§ **EXERCISE AIM**: Copy out, from the data, each line containing the string "brand".

§ **DATASET EXTRACT**:
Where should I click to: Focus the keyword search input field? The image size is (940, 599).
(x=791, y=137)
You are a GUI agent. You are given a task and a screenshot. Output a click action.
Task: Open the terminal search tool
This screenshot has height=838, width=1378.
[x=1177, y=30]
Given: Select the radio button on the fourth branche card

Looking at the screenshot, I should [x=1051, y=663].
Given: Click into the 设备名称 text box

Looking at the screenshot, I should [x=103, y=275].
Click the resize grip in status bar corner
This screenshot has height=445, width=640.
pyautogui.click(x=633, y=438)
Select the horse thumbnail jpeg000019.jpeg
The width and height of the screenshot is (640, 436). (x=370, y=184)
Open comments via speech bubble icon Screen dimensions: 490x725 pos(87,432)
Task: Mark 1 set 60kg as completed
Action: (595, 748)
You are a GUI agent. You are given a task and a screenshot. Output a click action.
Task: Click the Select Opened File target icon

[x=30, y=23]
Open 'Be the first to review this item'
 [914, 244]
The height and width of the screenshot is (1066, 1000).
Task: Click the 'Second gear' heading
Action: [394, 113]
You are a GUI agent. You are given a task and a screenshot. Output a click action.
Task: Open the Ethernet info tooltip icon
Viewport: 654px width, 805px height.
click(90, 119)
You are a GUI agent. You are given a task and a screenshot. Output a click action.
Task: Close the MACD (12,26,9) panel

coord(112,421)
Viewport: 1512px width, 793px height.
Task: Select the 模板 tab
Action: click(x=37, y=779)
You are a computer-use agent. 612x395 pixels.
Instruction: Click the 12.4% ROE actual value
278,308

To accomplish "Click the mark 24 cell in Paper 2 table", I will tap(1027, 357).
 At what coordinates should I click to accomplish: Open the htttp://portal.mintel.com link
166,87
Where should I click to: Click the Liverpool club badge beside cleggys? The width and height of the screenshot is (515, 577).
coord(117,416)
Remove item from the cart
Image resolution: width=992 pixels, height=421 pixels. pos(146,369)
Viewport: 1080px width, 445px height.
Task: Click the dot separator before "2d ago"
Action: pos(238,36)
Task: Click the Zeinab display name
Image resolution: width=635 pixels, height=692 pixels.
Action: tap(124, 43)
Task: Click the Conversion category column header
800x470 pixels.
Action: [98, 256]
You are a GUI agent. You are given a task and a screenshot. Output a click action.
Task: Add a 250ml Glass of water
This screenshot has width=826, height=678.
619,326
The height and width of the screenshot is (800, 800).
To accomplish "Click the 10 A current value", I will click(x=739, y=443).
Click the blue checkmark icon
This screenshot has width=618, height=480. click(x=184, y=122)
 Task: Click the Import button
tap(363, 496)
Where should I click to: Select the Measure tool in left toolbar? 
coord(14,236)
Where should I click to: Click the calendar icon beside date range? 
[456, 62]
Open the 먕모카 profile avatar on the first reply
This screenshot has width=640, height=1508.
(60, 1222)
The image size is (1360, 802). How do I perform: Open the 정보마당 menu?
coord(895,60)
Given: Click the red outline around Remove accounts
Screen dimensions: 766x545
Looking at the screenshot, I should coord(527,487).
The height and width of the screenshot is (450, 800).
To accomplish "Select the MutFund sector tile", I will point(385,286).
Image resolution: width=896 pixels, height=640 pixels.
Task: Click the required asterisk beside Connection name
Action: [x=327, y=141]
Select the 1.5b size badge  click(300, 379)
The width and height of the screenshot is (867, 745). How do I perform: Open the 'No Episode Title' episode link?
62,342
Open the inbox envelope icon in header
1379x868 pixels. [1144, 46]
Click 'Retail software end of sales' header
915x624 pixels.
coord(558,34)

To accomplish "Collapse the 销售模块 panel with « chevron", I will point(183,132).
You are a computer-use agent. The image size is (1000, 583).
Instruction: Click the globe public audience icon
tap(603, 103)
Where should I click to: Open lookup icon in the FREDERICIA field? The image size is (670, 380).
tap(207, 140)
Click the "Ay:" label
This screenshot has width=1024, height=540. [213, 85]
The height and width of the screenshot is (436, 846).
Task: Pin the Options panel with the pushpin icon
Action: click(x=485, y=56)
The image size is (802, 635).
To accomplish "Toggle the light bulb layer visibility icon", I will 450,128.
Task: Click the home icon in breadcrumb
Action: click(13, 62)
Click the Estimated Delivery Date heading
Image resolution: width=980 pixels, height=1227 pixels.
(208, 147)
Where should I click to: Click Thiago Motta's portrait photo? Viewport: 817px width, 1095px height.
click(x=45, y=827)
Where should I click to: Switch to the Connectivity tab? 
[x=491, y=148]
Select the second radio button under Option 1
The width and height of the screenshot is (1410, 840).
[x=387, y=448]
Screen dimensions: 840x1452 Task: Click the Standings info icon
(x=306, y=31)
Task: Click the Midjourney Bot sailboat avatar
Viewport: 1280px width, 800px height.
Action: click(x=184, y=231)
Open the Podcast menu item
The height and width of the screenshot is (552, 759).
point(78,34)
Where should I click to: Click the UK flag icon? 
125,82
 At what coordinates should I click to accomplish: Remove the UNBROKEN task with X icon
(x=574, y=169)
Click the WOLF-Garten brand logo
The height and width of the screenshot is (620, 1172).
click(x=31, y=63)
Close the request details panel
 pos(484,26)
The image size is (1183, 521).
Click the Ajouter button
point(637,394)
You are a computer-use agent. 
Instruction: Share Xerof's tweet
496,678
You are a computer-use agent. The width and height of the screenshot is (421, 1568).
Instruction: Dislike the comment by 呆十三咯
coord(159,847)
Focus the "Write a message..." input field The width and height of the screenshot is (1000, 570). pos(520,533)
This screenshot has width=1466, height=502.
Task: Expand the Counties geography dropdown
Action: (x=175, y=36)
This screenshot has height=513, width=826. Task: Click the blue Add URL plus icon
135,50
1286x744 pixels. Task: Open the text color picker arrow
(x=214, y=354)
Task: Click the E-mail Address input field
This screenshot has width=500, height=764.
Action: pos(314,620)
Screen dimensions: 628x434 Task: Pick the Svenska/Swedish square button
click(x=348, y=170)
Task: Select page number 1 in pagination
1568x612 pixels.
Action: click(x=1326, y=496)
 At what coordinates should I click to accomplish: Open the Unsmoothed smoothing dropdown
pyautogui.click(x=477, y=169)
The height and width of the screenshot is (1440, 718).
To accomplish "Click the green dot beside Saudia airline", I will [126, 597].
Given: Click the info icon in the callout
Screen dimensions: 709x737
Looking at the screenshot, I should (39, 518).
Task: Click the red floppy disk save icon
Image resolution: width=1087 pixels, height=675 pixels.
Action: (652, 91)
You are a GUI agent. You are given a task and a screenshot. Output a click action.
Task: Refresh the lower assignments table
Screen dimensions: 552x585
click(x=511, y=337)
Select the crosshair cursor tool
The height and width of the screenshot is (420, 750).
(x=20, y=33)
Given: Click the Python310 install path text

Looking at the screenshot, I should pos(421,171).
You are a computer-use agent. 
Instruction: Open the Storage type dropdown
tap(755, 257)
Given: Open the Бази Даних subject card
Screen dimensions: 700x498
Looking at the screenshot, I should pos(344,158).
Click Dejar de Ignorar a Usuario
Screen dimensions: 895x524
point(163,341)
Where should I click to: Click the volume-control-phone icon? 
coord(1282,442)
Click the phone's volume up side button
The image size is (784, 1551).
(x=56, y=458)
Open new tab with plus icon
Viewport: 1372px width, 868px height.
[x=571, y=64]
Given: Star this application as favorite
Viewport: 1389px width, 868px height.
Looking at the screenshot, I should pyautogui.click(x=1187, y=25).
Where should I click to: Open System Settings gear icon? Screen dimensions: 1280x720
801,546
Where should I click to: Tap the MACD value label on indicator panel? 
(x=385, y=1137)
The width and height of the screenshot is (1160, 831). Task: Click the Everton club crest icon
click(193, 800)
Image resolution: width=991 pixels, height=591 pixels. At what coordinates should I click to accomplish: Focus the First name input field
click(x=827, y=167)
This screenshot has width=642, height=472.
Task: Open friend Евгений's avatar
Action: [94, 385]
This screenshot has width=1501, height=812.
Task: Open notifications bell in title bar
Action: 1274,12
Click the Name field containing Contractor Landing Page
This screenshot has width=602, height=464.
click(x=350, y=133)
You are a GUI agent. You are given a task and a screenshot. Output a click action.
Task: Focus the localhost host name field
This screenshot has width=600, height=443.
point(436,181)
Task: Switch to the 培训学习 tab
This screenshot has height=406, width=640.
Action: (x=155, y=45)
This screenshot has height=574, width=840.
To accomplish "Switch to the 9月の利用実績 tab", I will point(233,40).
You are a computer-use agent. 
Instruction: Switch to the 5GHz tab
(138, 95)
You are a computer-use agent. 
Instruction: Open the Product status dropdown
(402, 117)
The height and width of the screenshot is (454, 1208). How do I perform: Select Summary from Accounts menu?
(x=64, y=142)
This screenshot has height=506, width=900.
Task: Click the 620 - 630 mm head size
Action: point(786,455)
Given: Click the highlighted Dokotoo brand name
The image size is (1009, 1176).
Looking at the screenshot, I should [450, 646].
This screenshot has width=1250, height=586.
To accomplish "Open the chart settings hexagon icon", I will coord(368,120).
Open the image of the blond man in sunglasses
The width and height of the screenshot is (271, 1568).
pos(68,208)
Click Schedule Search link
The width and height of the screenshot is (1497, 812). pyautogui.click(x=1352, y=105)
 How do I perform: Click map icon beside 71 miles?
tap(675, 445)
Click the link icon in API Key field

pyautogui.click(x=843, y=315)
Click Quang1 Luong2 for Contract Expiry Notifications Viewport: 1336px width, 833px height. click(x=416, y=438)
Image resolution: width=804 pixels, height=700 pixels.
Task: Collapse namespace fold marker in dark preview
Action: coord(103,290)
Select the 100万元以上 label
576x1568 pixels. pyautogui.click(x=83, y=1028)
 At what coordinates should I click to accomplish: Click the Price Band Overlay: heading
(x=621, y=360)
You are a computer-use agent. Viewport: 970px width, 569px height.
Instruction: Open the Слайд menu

§ **EXERCISE ANSWER**:
Click the WOLF-Garten brand logo
Given: Click the highlighted Dokotoo brand name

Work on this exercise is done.